====== Supplied entries ======
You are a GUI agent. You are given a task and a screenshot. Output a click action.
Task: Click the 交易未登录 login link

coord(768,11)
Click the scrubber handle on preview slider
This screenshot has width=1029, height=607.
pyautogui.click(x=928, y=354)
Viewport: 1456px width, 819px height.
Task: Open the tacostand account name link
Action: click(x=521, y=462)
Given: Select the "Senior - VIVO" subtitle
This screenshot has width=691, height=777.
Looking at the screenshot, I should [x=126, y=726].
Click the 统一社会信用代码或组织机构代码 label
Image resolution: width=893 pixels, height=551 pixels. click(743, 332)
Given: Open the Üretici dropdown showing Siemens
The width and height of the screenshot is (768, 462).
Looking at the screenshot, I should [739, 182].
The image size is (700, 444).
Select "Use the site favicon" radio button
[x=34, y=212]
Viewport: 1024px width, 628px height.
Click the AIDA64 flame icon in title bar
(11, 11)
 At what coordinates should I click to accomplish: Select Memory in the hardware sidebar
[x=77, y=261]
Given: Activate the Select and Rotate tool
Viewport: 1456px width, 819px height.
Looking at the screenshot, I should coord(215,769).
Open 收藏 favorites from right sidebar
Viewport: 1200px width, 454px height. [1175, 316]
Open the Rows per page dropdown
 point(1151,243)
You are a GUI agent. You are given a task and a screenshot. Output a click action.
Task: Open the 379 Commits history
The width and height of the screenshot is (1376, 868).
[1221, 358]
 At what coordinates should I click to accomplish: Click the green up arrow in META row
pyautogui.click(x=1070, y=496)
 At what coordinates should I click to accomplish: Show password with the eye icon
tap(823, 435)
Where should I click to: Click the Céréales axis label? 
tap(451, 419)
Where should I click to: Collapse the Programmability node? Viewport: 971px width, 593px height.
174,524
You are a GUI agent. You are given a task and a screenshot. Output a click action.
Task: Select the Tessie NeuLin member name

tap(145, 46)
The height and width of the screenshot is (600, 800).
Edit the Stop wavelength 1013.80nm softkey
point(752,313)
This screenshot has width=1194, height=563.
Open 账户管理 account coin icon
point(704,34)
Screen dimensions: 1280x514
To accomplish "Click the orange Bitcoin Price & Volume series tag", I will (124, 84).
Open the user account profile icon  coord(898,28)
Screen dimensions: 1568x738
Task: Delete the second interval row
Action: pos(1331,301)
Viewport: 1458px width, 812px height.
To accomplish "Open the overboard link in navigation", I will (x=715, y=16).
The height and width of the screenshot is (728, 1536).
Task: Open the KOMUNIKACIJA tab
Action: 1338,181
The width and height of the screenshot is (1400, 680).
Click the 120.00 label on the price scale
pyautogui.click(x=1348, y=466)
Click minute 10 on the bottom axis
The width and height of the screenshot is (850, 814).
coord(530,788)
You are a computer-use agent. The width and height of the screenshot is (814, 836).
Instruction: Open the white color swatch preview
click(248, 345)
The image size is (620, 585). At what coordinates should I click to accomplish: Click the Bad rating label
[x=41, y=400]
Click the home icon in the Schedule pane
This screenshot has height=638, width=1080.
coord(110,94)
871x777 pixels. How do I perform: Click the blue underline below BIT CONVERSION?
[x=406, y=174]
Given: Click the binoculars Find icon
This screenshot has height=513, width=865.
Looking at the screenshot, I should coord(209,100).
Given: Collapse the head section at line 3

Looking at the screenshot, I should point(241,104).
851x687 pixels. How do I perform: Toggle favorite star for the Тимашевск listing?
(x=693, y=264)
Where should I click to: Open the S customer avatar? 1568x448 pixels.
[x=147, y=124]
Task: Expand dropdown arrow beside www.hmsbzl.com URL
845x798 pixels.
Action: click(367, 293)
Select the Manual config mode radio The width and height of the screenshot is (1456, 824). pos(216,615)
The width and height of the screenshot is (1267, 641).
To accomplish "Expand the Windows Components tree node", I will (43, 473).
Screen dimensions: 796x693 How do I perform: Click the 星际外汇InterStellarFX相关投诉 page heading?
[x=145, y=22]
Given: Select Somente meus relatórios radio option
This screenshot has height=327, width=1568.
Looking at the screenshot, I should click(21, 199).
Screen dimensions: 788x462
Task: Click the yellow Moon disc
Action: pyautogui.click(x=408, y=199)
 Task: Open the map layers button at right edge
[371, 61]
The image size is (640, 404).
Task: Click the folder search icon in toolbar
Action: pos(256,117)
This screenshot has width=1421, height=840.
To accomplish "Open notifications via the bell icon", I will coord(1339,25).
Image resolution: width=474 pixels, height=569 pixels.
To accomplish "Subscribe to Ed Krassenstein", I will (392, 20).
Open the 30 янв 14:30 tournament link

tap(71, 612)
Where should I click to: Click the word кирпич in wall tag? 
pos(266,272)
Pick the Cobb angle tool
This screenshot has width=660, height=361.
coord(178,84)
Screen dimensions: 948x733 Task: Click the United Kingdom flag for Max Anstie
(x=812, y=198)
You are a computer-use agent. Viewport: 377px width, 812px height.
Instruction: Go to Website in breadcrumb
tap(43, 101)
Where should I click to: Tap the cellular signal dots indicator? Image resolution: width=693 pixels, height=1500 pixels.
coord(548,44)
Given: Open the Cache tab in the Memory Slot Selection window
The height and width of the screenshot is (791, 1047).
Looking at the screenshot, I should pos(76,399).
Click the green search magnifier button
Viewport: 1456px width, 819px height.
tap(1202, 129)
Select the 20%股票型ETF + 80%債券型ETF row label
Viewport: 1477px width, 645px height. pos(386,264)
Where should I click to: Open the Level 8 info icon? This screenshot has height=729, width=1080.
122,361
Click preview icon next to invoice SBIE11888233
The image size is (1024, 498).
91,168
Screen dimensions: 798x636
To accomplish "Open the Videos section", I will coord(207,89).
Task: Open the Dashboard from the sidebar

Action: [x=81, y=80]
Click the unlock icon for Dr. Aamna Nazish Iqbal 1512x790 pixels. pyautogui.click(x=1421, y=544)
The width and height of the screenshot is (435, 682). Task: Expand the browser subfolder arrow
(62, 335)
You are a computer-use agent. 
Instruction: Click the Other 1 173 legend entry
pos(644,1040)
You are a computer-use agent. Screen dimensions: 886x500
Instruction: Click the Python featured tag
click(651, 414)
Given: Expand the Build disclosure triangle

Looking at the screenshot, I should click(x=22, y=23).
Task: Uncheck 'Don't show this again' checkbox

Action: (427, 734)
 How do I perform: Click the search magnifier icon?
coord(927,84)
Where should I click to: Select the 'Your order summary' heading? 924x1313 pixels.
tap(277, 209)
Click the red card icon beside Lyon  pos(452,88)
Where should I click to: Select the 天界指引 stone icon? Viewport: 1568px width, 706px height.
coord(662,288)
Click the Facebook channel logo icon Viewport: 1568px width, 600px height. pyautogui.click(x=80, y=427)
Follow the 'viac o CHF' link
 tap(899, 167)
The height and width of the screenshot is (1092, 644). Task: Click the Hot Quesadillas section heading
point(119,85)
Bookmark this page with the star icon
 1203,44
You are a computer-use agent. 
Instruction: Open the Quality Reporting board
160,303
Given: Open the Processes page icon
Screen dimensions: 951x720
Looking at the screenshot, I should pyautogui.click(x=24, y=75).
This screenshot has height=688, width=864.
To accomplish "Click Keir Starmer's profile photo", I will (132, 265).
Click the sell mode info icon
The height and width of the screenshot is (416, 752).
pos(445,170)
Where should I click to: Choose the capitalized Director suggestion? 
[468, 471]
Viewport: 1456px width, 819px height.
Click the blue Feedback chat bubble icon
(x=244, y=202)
======
Problem details >> Reproduce all of the rows above word for word, with no changes.

Worked answer >>
You are a GUI agent. You are given a task and a screenshot. Output a click action.
Task: Click the 交易未登录 login link

coord(768,11)
Click the scrubber handle on preview slider
This screenshot has width=1029, height=607.
pyautogui.click(x=928, y=354)
Viewport: 1456px width, 819px height.
Task: Open the tacostand account name link
Action: click(x=521, y=462)
Given: Select the "Senior - VIVO" subtitle
This screenshot has width=691, height=777.
Looking at the screenshot, I should [x=126, y=726].
Click the 统一社会信用代码或组织机构代码 label
Image resolution: width=893 pixels, height=551 pixels. click(743, 332)
Given: Open the Üretici dropdown showing Siemens
The width and height of the screenshot is (768, 462).
Looking at the screenshot, I should [739, 182].
The image size is (700, 444).
Select "Use the site favicon" radio button
[x=34, y=212]
Viewport: 1024px width, 628px height.
Click the AIDA64 flame icon in title bar
(11, 11)
 At what coordinates should I click to accomplish: Select Memory in the hardware sidebar
[x=77, y=261]
Given: Activate the Select and Rotate tool
Viewport: 1456px width, 819px height.
Looking at the screenshot, I should coord(215,769).
Open 收藏 favorites from right sidebar
Viewport: 1200px width, 454px height. [1175, 316]
Open the Rows per page dropdown
 point(1151,243)
You are a GUI agent. You are given a task and a screenshot. Output a click action.
Task: Open the 379 Commits history
The width and height of the screenshot is (1376, 868).
[1221, 358]
 At what coordinates should I click to accomplish: Click the green up arrow in META row
pyautogui.click(x=1070, y=496)
 At what coordinates should I click to accomplish: Show password with the eye icon
tap(823, 435)
Where should I click to: Click the Céréales axis label? 
tap(451, 419)
Where should I click to: Collapse the Programmability node? Viewport: 971px width, 593px height.
174,524
You are a GUI agent. You are given a task and a screenshot. Output a click action.
Task: Select the Tessie NeuLin member name

tap(145, 46)
The height and width of the screenshot is (600, 800).
Edit the Stop wavelength 1013.80nm softkey
point(752,313)
This screenshot has width=1194, height=563.
Open 账户管理 account coin icon
point(704,34)
Screen dimensions: 1280x514
To accomplish "Click the orange Bitcoin Price & Volume series tag", I will (124, 84).
Open the user account profile icon  coord(898,28)
Screen dimensions: 1568x738
Task: Delete the second interval row
Action: pos(1331,301)
Viewport: 1458px width, 812px height.
To accomplish "Open the overboard link in navigation", I will (x=715, y=16).
The height and width of the screenshot is (728, 1536).
Task: Open the KOMUNIKACIJA tab
Action: 1338,181
The width and height of the screenshot is (1400, 680).
Click the 120.00 label on the price scale
pyautogui.click(x=1348, y=466)
Click minute 10 on the bottom axis
The width and height of the screenshot is (850, 814).
coord(530,788)
You are a computer-use agent. The width and height of the screenshot is (814, 836).
Instruction: Open the white color swatch preview
click(248, 345)
The image size is (620, 585). At what coordinates should I click to accomplish: Click the Bad rating label
[x=41, y=400]
Click the home icon in the Schedule pane
This screenshot has height=638, width=1080.
coord(110,94)
871x777 pixels. How do I perform: Click the blue underline below BIT CONVERSION?
[x=406, y=174]
Given: Click the binoculars Find icon
This screenshot has height=513, width=865.
Looking at the screenshot, I should coord(209,100).
Given: Collapse the head section at line 3

Looking at the screenshot, I should point(241,104).
851x687 pixels. How do I perform: Toggle favorite star for the Тимашевск listing?
(x=693, y=264)
Where should I click to: Open the S customer avatar? 1568x448 pixels.
[x=147, y=124]
Task: Expand dropdown arrow beside www.hmsbzl.com URL
845x798 pixels.
Action: click(367, 293)
Select the Manual config mode radio The width and height of the screenshot is (1456, 824). pos(216,615)
The width and height of the screenshot is (1267, 641).
To accomplish "Expand the Windows Components tree node", I will (43, 473).
Screen dimensions: 796x693 How do I perform: Click the 星际外汇InterStellarFX相关投诉 page heading?
[x=145, y=22]
Given: Select Somente meus relatórios radio option
This screenshot has height=327, width=1568.
Looking at the screenshot, I should click(21, 199).
Screen dimensions: 788x462
Task: Click the yellow Moon disc
Action: pyautogui.click(x=408, y=199)
 Task: Open the map layers button at right edge
[371, 61]
The image size is (640, 404).
Task: Click the folder search icon in toolbar
Action: pos(256,117)
This screenshot has width=1421, height=840.
To accomplish "Open notifications via the bell icon", I will coord(1339,25).
Image resolution: width=474 pixels, height=569 pixels.
To accomplish "Subscribe to Ed Krassenstein", I will (392, 20).
Open the 30 янв 14:30 tournament link

tap(71, 612)
Where should I click to: Click the word кирпич in wall tag? 
pos(266,272)
Pick the Cobb angle tool
This screenshot has width=660, height=361.
coord(178,84)
Screen dimensions: 948x733 Task: Click the United Kingdom flag for Max Anstie
(x=812, y=198)
You are a computer-use agent. Viewport: 377px width, 812px height.
Instruction: Go to Website in breadcrumb
tap(43, 101)
Where should I click to: Tap the cellular signal dots indicator? Image resolution: width=693 pixels, height=1500 pixels.
coord(548,44)
Given: Open the Cache tab in the Memory Slot Selection window
The height and width of the screenshot is (791, 1047).
Looking at the screenshot, I should pos(76,399).
Click the green search magnifier button
Viewport: 1456px width, 819px height.
tap(1202, 129)
Select the 20%股票型ETF + 80%債券型ETF row label
Viewport: 1477px width, 645px height. pos(386,264)
Where should I click to: Open the Level 8 info icon? This screenshot has height=729, width=1080.
122,361
Click preview icon next to invoice SBIE11888233
The image size is (1024, 498).
91,168
Screen dimensions: 798x636
To accomplish "Open the Videos section", I will coord(207,89).
Task: Open the Dashboard from the sidebar

Action: [x=81, y=80]
Click the unlock icon for Dr. Aamna Nazish Iqbal 1512x790 pixels. pyautogui.click(x=1421, y=544)
The width and height of the screenshot is (435, 682). Task: Expand the browser subfolder arrow
(62, 335)
You are a computer-use agent. 
Instruction: Click the Other 1 173 legend entry
pos(644,1040)
You are a computer-use agent. Screen dimensions: 886x500
Instruction: Click the Python featured tag
click(651, 414)
Given: Expand the Build disclosure triangle

Looking at the screenshot, I should click(x=22, y=23).
Task: Uncheck 'Don't show this again' checkbox

Action: (427, 734)
 How do I perform: Click the search magnifier icon?
coord(927,84)
Where should I click to: Select the 'Your order summary' heading? 924x1313 pixels.
tap(277, 209)
Click the red card icon beside Lyon  pos(452,88)
Where should I click to: Select the 天界指引 stone icon? Viewport: 1568px width, 706px height.
coord(662,288)
Click the Facebook channel logo icon Viewport: 1568px width, 600px height. pyautogui.click(x=80, y=427)
Follow the 'viac o CHF' link
 tap(899, 167)
The height and width of the screenshot is (1092, 644). Task: Click the Hot Quesadillas section heading
point(119,85)
Bookmark this page with the star icon
 1203,44
You are a computer-use agent. 
Instruction: Open the Quality Reporting board
160,303
Given: Open the Processes page icon
Screen dimensions: 951x720
Looking at the screenshot, I should pyautogui.click(x=24, y=75).
This screenshot has height=688, width=864.
To accomplish "Click Keir Starmer's profile photo", I will (132, 265).
Click the sell mode info icon
The height and width of the screenshot is (416, 752).
pos(445,170)
Where should I click to: Choose the capitalized Director suggestion? 
[468, 471]
Viewport: 1456px width, 819px height.
Click the blue Feedback chat bubble icon
(x=244, y=202)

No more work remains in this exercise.